Encontro do outro mundo
Quem consegue dizer com plena convicção que não tem ou que nunca teve medo da morte? Ao rezar a Ave Maria, qualquer católico, praticante ou não, já deve ter repetido inúmeras vezes: “até a hora da nossa morte(...)”. Por que, então, evitamos tanto em falar do assunto ou batemos supersticiosamente na madeira toda vez que ouvimos a fatídica palavra, se desde que nascemos temos convicção de que, um dia, teremos com ela um inevitável encontro? Há aquela frase que até virou trecho de música da satírica banda Blitz, que diz: “todo mundo quer ir pro Céu, mas ninguém quer morrer”. É bem por aí!
O que, talvez, a grande maioria não perceba é que falar da morte é, necessariamente, enxergar o valor da própria vida. Mas para quem insiste em achar morbidez se tocar no assunto, vale ao menos assistir a alguns filmes que abordam o tema a partir da ficção e de uma linguagem bem filosófica e poética. Numa rápida puxada pela memória, posso citar três que, direta ou indiretamente, têm a morte como pano de fundo: “Perfume de Mulher”, “Deuses e Monstros” e “Encontro Marcado”.
O primeiro, estrelado por Al Pacino – um dos grandes atores do cinema norte-americano – conta a história de um coronel reformado que, já cego e completamente entediado com tudo, resolve pôr fim à própria vida. Seu encontro com um jovem estudante secundarista, que é contratado para lhe fazer companhia enquanto a família com quem mora viaja num feriado, dá um outro rumo aos seus planos. A pureza do rapaz, aos poucos, traz de volta ao amargurado coronel um sentido para continuar vivendo e um entendimento do seu próprio desejo de partir.
Em “Deuses e Monstros” o personagem do veterano ator Ian MacKelen é um diretor de cinema de filmes de terror, esquecido por Hollywood. Vagamente lembrado pelos seus maiores sucessos – “Frankstein” e “A Noiva de Frankstein”, ele se vê sozinho e doente, contando apenas com a companhia e os cuidados da velha governanta, que não o abandona por pena e fidelidade a todos os anos que o serviu. Pressentindo que está próximo o seu fim, inevitavelmente, ele é assaltado pelas mais diversas lembranças do passado, a partir do contato que tem com um jardineiro, que representa a sua juventude perdida.

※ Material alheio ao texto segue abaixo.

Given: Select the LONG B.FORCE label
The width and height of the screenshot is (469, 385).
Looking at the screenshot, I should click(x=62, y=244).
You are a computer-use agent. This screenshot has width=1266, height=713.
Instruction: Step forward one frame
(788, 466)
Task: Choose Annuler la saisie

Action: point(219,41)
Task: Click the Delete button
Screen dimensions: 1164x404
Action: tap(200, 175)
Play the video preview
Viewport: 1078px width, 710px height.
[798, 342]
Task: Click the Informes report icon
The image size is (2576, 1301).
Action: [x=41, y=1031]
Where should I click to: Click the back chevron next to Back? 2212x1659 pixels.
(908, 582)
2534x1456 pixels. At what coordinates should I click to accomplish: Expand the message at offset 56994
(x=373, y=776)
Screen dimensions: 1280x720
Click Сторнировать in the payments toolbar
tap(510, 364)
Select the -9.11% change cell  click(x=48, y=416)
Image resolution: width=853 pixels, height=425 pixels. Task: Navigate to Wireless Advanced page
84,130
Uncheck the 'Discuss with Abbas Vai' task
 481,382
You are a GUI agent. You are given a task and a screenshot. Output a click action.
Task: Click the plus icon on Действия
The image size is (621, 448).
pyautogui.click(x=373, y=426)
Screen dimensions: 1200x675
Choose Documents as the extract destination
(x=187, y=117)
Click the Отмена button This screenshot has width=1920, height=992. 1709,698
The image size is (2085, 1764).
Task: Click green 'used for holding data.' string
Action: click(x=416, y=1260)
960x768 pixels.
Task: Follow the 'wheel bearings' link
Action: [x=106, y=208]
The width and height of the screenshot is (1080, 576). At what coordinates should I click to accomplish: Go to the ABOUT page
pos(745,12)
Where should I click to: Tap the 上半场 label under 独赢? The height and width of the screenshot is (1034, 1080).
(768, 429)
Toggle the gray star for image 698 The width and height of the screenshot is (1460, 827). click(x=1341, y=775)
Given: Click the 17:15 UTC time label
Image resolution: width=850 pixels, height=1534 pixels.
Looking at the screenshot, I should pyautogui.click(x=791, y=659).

“Encontro Marcado”, por fim, é o que mais diretamente fala da morte, que no enredo chega a ser personificada em um jovem (Brad Pitt) para que possa conhecer de perto o mundo e as paixões humanas. O escolhido para ciceroneá-lo nesta aventura é um milionário do ramo das comunicações (atuação impecável de Anthony Hopkins) que está prestes a completar 65 anos e que sempre teve o controle de tudo e de todos. Cara a cara com a “encarnação do fim”, ele enfim se convence de que é necessária uma reavaliação de sua própria vida, diante de um fato que não pode evitar. A surpresa maior, no entanto, fica para o próprio “ceifador de vidas”, que se apaixona perdidamente pela filha do magnata, interpretada pela belíssima Claire Forlani. Conhecendo de perto uma das maiores “fraquezas” humanas – o amor – ele é obrigado a também escolher entre ficar neste mundo ou continuar cumprindo a mais árdua das missões.
Em algumas culturas orientais morrer é uma bênção que deve ser festejada, pois significa a partida para uma escala superior da existência. Sem dúvida que é uma idéia que ameniza bastante a perda de tudo e de todos que aqui se deixam. É difícil para uma pessoa avaliar a si própria e dizer que está preparada para deixar esse mundo, mas começar pensando que esta aprendizagem é individual, contínua e intransferível, pode ser um bom começo.
Quem já teve a oportunidade de conhecer mais detalhadamente o Tarô, deve saber que quando sai para alguém a carta da Morte, não significa literalmente um prenúncio do seu fim. Neste oráculo milenar, a morte é sinônimo de mudança radical, da atenção que se deve ter para as transformações necessárias, sejam de ordem espiritual, emocional ou até material.
No mais, encará-la com uma certa intimidade pode torná-la menos medonha (desde pequeno ouvia uma tia chamá-la pelo nome de “Jovita”). Olhando o tema por este ângulo, é possível que muitas mulheres quisessem ter um encontro marcado com uma morte com a cara de Brad Pitt (certamente Claire Forlani ou Liv Tyler renderiam também uma longa fila de candidatos a “passar desta pra melhor”!). Afinal, devemos concordar que não é nada fácil imaginar ser conduzido para o outro lado por um esqueleto de túnica preta e com uma longa foice na mão.